--- Sunulan metin ---
--------
Minimalist müziğin yaratıcılarından Steve Reich özellikle 1960’larda yaptığı iki teyp kompozisyonuyla bu türe politik boyut kazandırdı. Basit motiflerin tekrarına dayalı, birbirine bağlı ve birbirini izleyen ritmik kalıplardan oluşan müziğiyle en başta Brian Eno’nun ambient (ambiyans) çalışmaları olmak üzere popüler müziğin kıyısında anaakım müziğe alternatif oluşturmayı deneyen yenilikçi müzisyenleri de etkiledi.
Reich’ın müziği büyük konser salonlarından çok Aşağı Manhattan’daki galerilerde, müzelerde, buradaki eski binaların stüdyoya dönüştürülmüş çatı katlarında icra edildi. 1960’ların ilk yarısını San Francisco’da geçiren besteci 1965’te New York’a döndüğünde Morton Feldman, Earl Brown gibi besteciler şehrin kültür ortamında ağırlıklarını koruyorlardı. Reich onlarınkinden hayli farklı bir müzik yaratmaya başlamıştı. Onun müzik anlayışı soyut dışavurumculuğa alternatif arayışında olan ressamların sanatıyla bazı bakımlardan ortak noktalara sahipti, aralarında estetik paralellikler mevcuttu. Bu yakınlık ve örtüşme onun söz konusu ressamlarla ortak davranmasında etkili oldu. Müziğinin galerilerde icra edilmesinin bir nedeni budur.
Kökleri Orta Avrupa’ya dayanan bir Yahudi ailesinin oğlu olarak 1936’da New York’da dünyaya geldi. Ataları pogromlardan kaçarak Amerika’ya göç etmişlerdi. Yahudilerin Avrupa’da uğradığı mağduriyetin onun Afro-Amerikalıların ırksal eşitlik mücadelesine omuz vermesinde ve sivil haklar hareketini, desteklemesinde etkili olduğu söylenir.
Avukat olan babası oğlunun da hukuk eğitimi görmesini istiyordu. Ama Reich, Cornell Üniversitesi’nde felsefe okudu, Wittgenstein’ın dil felsefesi üzerine tez yazdı. Dil konusuna ilgisi müzik eğitimi ve müzik kariyerinde de sürdü. Babasının ısrarlarına rağmen hukuk yerine felsefeyi seçmesi onun babaya meydan okumasıydı. Wittgenstein üzerine tezi ise bir 'babaya mektup' olarak görülmeli.
--------
--- Kayıtlı veriler ---
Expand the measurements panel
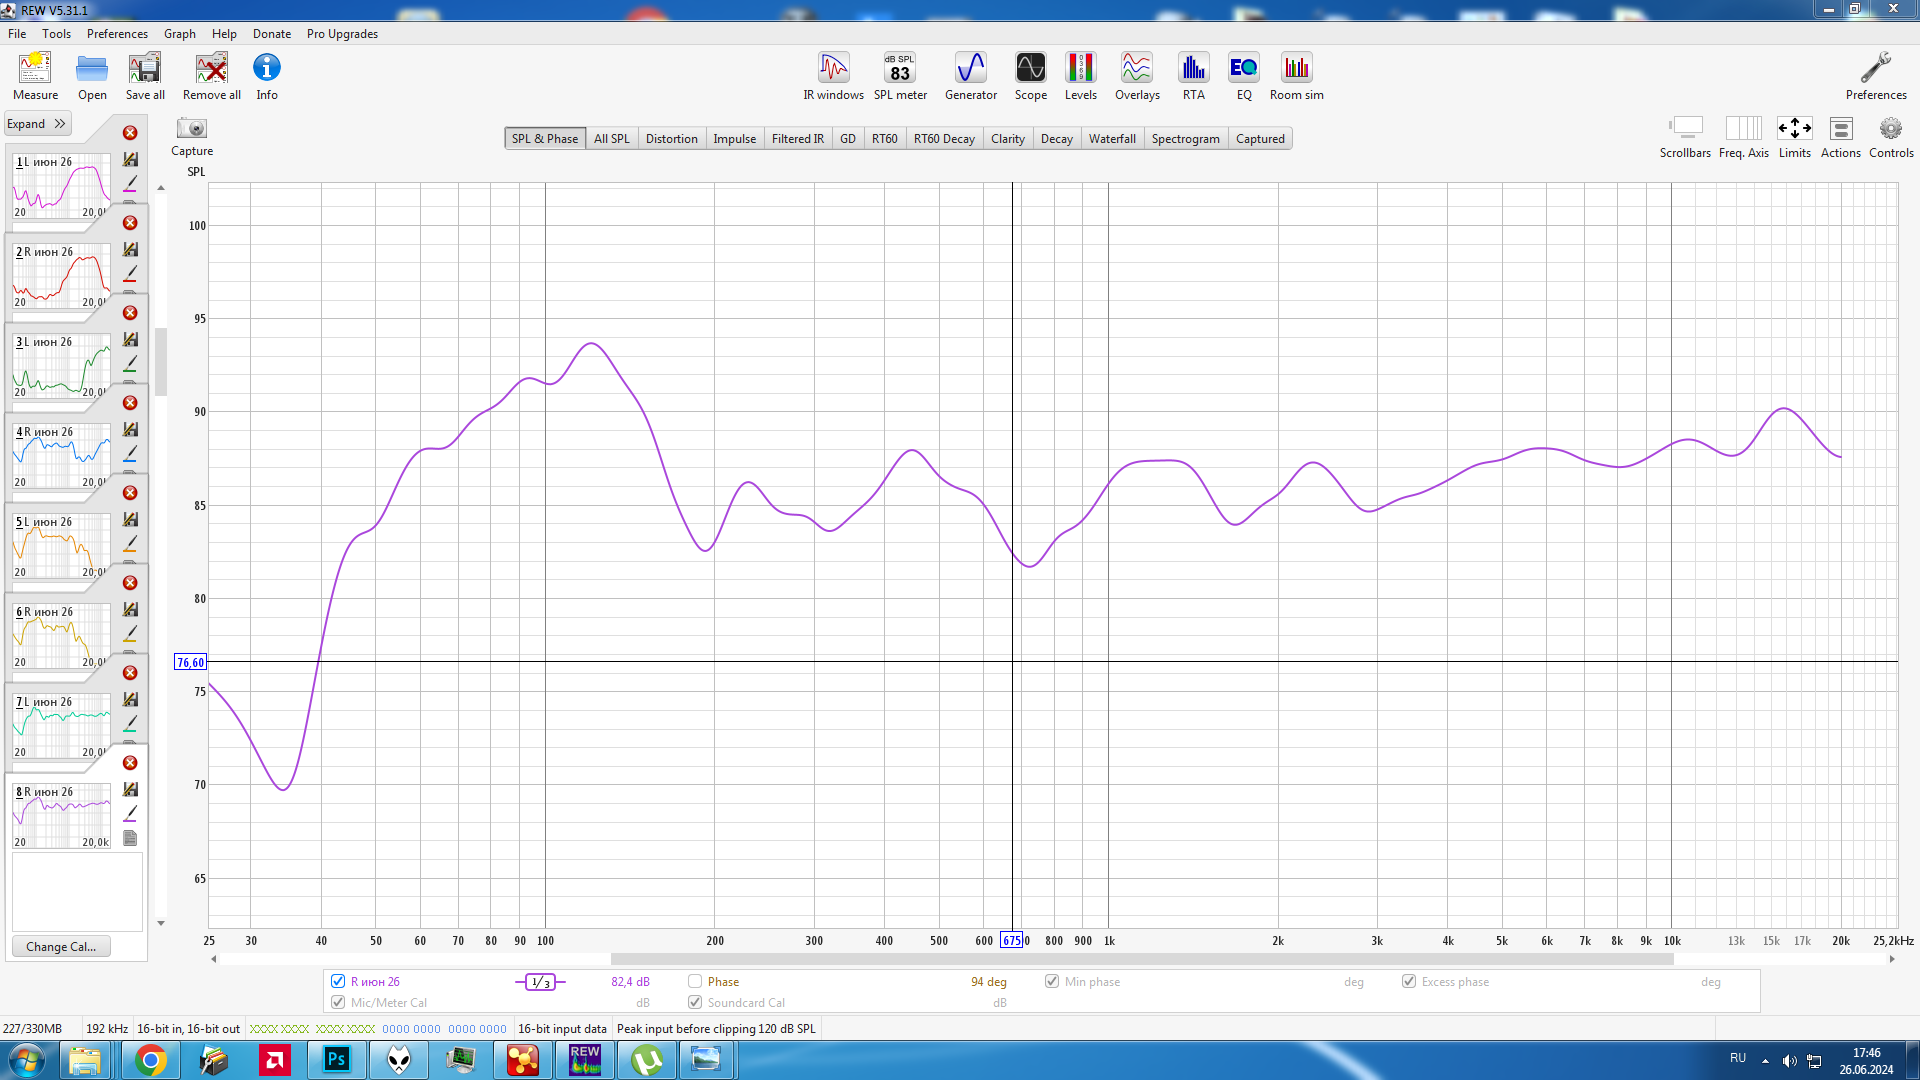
--------
--- Verilen görev A ---
Steve Reich hakkındaki metinde geçen "Avukat olan babası oğlunun da hukuk eğitimi görmesini istiyordu." cümlesini İngilizceye çevirin.
--- Verilen görev B ---
Steve Reich hakkındaki metne göre Reich hangi üniversitede felsefe okudu?
--- Verilen görev C ---
Lütfen Steve Reich hakkındaki metni son cümlesinden sonra devam ettirin.
Verilerin bu alıştırmayla hiçbir ilgisi yok.

--- Alıştırma yanıtı A ---
His father, who was a lawyer, wanted his son to study law as well.

--- Alıştırma yanıtı B ---
Cornell Üniversitesi'nde.

--- Alıştırma yanıtı C ---
Babası burjuva sınıfının genç bir mensubu olarak sınıf köklerinden dolayı piyano çalmayı bilmesinin neredeyse bir zorunluk olduğunu söyleyerek piyano dersleri almaya adeta zorladı. Piyano dersleri aldı, ama evlerinde çalınan Beethoven’ı, Schubert’i dinlemiyordu. İlk gençlik yıllarında caz tutkunuydu, John Coltrane’in, Charlie Parker’ın müziği onu büyülüyordu. Burjuva aile ortamında dinlenenden farklı bir müziğe, siyah müziğin bir türü olan caza yoğun ilgisi onun babaya ikinci başkaldırıydı.
Felsefe öğreniminin ardından (NYC) Juilliard’da müzik eğitimine başladı, kompozisyon dersler aldı.1960’ların başında San Francisco’ya gitti. 1963-64 yılarında orada ders veren Luciano Berio’nun derslerini izledi. Berio’nun etkisiyle teybe kaydedilmiş seslerden özellikle de insan sesinden malzeme olarak yararlanarak deneysel çalışmalar yapmaya karar verdi.1960’larda politik atmosferinde radikal düşünce ve eğilimlerin yükseldiği bir dönemde yaptığı ve bu dönemin yansımaları olan iki teyp kompozisyonuyla kendini avangard bir besteci olarak kabul ettirdi. Bu bestelerden Yağmur Yağacak’ı (It’s Gonna Rain’i) San Francisco’da, diğerini, Dışarı Çık’ı (Come Out’u) New York’a döndükten sonra gerçekleştirdi.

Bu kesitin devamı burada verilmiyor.